Figure 7 shows the 3-D response surfaces of the individual and interaction effects of the parameters that influence the MC adsorption process on SSS. The 3-D curves were plotted by varying two parameters in the experimental domain while the third parameter is kept constant (at the center level). It was found that high adsorption efficiency can be attained at low initial concentrations and high pH (Figure 7b). With respect to the effect of amount on adsorption efficiency, it can be seen in Figure 7a,c that high efficiency can be obtained when the adsorbent dosage of SSS is high [35]. This is confirmed by Figure 8 which shows the optimal conditions for maximum MC adsorption efficiency onto SSS.

Model terms with a p-value <0.05 are significant at a 95% confidence level, while terms with a p-value <0.05 do not affect the response [44].

Based on the analysis of the statistical results, it can be concluded that the resulting quadratic model is adequate and appropriate for describing the relationship between experimental parameters and adsorption efficiency [35].

Moreover, the optimization of the operating conditions was conducted using the maximum response function (Y = 98.77%) which could be obtained by taking the following operating conditions: Ci = 20 mg /L, m = 2.4 g/L and pH = 8.9.

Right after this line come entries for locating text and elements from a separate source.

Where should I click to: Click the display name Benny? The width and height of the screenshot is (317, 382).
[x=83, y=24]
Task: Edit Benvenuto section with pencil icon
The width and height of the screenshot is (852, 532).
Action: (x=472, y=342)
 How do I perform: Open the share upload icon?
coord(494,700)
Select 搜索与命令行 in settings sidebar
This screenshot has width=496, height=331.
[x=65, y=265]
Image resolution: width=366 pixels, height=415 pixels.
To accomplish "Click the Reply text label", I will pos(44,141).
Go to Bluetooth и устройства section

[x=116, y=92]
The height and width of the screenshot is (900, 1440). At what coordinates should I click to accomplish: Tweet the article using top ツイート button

The predicted optimal adsorption yield was verified by performing three tests under optimal operating conditions (Y = 95.58%). The standard deviation of the achieved experimental results in comparison to the theoretical results is 2.25. Thus, it can be concluded that the model describing the adsorption of MC on SSS is valid.

4. Conclusions

In this work, two approaches were used, the first was the evaluation of MC adsorption on SSS by kinetic, thermodynamic and equilibrium studies; and the second was modeling with an experimental Box–Behnken design. The equilibrium data indicated that the adsorption was fast and achieved within 120 min of contact time. Analyses of the kinetic and isotherm models revealed that the experimental data were well fitted by the pseudo-second order model and the Temkin isotherm, respectively. The adsorption process was shown to be controlled by intra-particle diffusion in the later stages. The thermodynamic study showed that adsorption was endothermic, spontaneous, and thus followed a physisorption mechanism. Furthermore, BBD design was appropriate for determining the optimal conditions for MC adsorption onto SSS. The optimal conditions of adsorption are an adsorbent dose of 2.4 g/L, an initial MC concentration of 20 mg/L and pH = 8,9 with a solution temperature of 25 °C; in these conditions the adsorption efficiency was 95.58%. Thus, SSS may be considered as a cheap and excellent adsorbent that shows excellent adsorptive characteristics for the removal of MC from aqueous solutions.